=== Begin Enclosure ===

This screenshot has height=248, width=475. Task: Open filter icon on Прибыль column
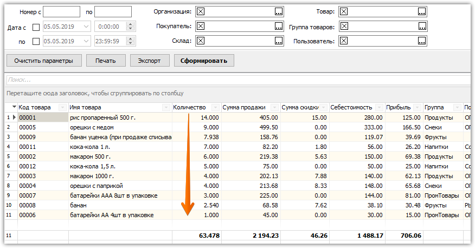(x=418, y=107)
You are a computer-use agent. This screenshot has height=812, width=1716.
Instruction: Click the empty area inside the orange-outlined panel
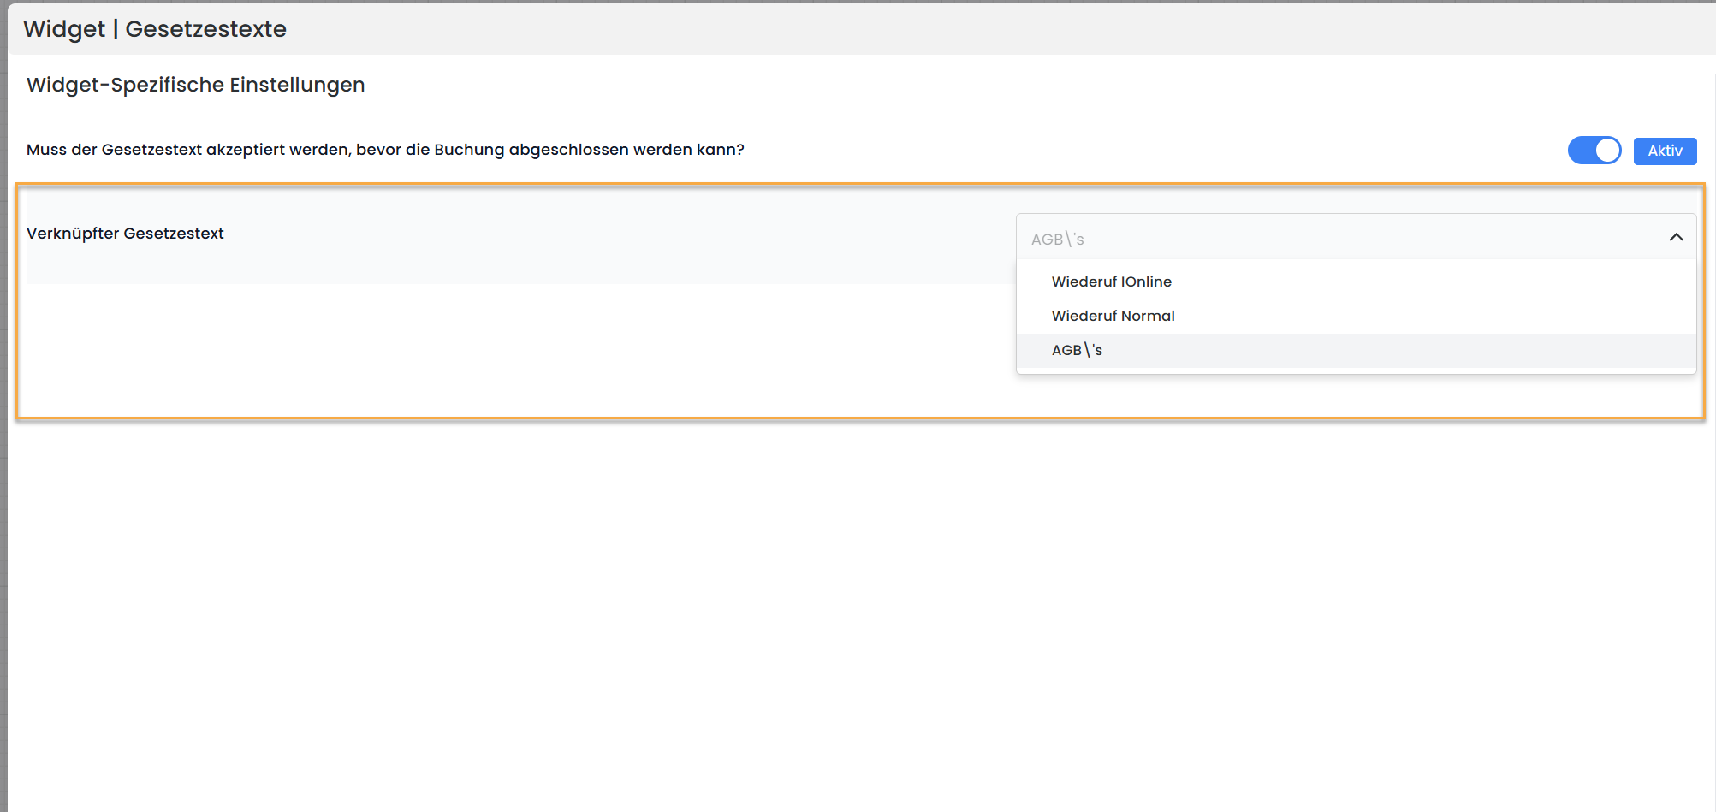tap(514, 359)
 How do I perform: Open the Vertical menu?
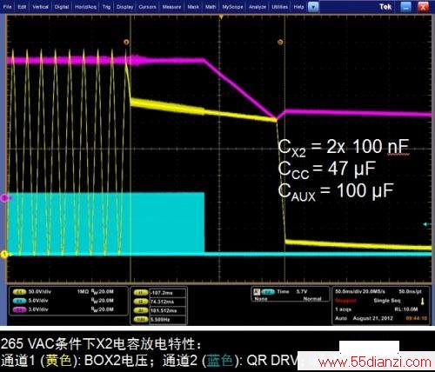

=== End Enclosure ===

Since the pictures don't belong in the copy, copy only the rest of the entries above exactly.

Answer below
This screenshot has height=248, width=475. Task: Open filter icon on Прибыль column
(x=418, y=107)
You are a computer-use agent. This screenshot has height=812, width=1716.
Instruction: Click the empty area inside the orange-outlined panel
tap(514, 359)
 How do I perform: Open the Vertical menu?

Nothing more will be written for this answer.